I also uploaded the output of the VEP for the variant in case that’s helpful.
4-113358472-T-C.txt (43.4 KB)
Is there anything we can try on our end? Thanks!
sorry, haven’t gotten to this yet. I’m trying to dig up a script I once had to convert the old-style VEP config types to something that can be parsed as a new-style Hail dtype in parse_json
I uploaded the subvet VCF as well. We upgraded the Hail to a latest version 0.2.70. The field value transcript_consequences is stilling missing for chr4:113358472 T>C. I attached another normal one as well. We are running on VEP 99. Could you help us to look at it? This is very important to us. Thanks!
subset.txt (309 KB)
Sorry for the delay! Lots to do at the moment. Here’s a function I used to convert that type into a hl.dtype
compatible one:
def reformat_dtype(s):
s = s.replace('Array', 'array')
s = s.replace('Set', 'set')
s = s.replace('Dict', 'dict')
s = s.replace('Struct', 'struct')
s = s.replace('Tuple', 'tuple')
s = s.replace('Int32', 'int32')
s = s.replace('Int64', 'int64')
s = s.replace('Float32', 'float32')
s = s.replace('Float64', 'float64')
s = s.replace('String', 'str')
s = s.replace('Binary', 'binary')
s = s.replace('Locus', 'locus')
s = s.replace('[', '<')
s = s.replace(']', '>')
return s
We can parse json using the hl.parse_json
function.
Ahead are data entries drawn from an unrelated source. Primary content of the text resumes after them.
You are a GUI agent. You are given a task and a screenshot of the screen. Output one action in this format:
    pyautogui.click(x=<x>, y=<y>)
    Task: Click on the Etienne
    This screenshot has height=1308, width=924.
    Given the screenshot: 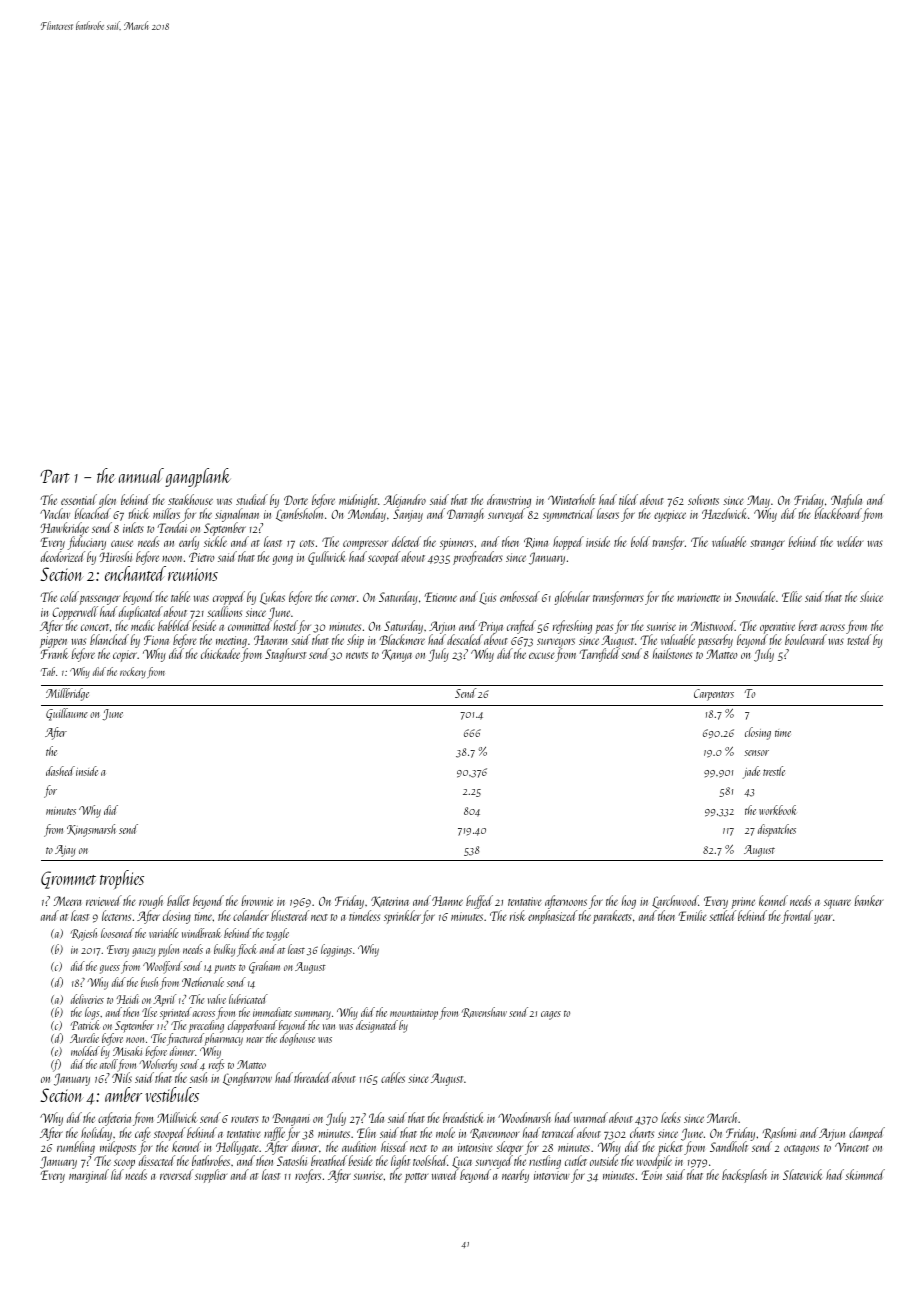 What is the action you would take?
    pyautogui.click(x=440, y=597)
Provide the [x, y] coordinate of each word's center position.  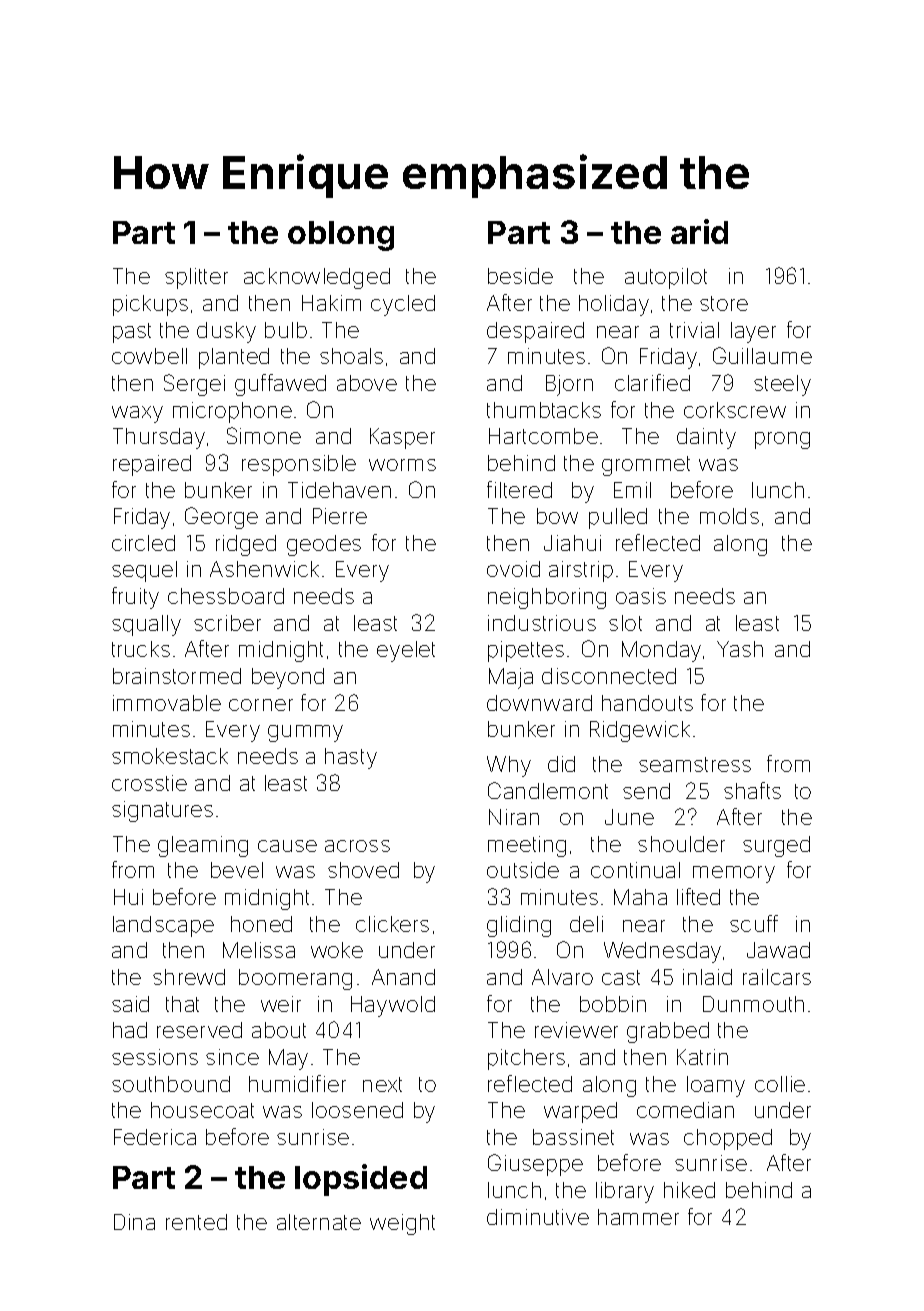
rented [196, 1222]
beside [520, 276]
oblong [341, 236]
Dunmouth [753, 1004]
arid [699, 231]
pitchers [526, 1059]
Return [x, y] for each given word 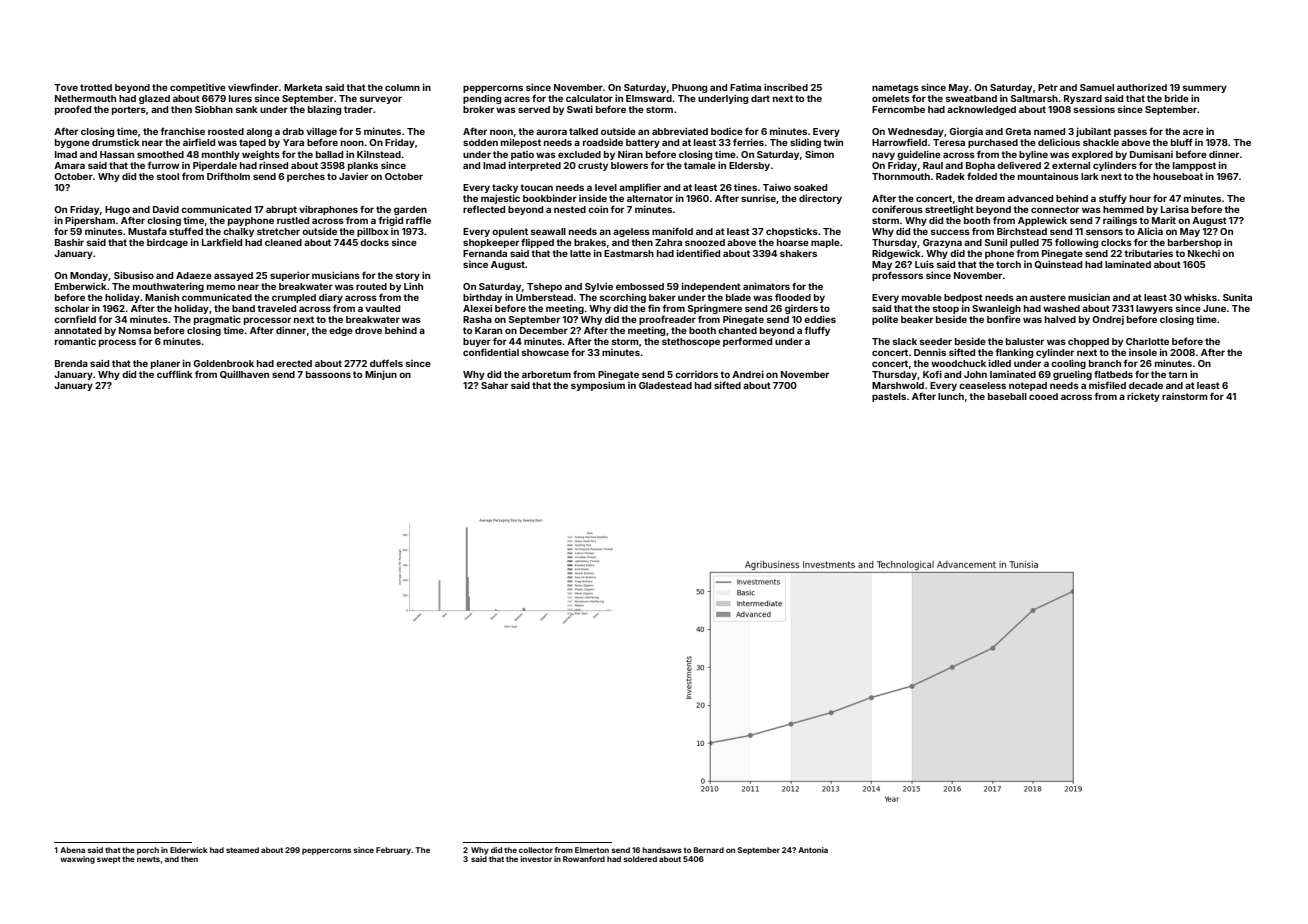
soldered [640, 859]
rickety [1143, 397]
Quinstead [1058, 264]
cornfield [75, 319]
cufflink [175, 374]
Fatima [745, 87]
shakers [798, 253]
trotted [96, 87]
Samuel [1097, 87]
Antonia [813, 850]
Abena [72, 850]
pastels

I’m running
t = hl.dtype(reformat_dtype(TYPE_STR))
vep_output = open('that txt file', 'r').read()
hl.eval(hl.parse_json(vep_output, t)).transcript_consequences
This is giving me output. I’m super confused now.
One thing I am not sure if hl.parse_json and hl.vep call the same parser ultimately? I don’t quite get it when I looked at the codes. If not, these two results are not comparable? I didn’t look very deep though.
This is the method that gets called by hl.parse_json
:
Were you able to reproduce our issue with hl.vep? I just wanted to confirm if we are on the same page. Thanks!
No, it’s not easy for me to install VEP with your config. There might be a couple other ways to debug, though – I can make a debug build that prints/logs VEP output and Hail values as they come in.
Another request, though - can you run this variant through hl.vep and upload the Hail log file here?
Thanks for helping this! We run the hail on the AWS cluster. It’s our in-house version of a pipeline forked from a repo developed by Broad.
I uploaded the logs for both version 0.2.57 and 0.2.70. In 0.2.57 we did print out the vep on the fly. In 0.2.70, we didn’t print out, but we inspect the mt file it generated afterward. The transcript consequences value are missing for this variant chr4:113358472 T>C. Hope this helps!
hail_0257_log.txt (20.7 KB)
hail_0270_log.txt (22.2 KB)
Sorry, these aren’t the logs I mean – I’m talking about the .log
file that Hail writes during each session. The default location is the current working directory, but it can be parameterized by an argument to hl.init(log=...)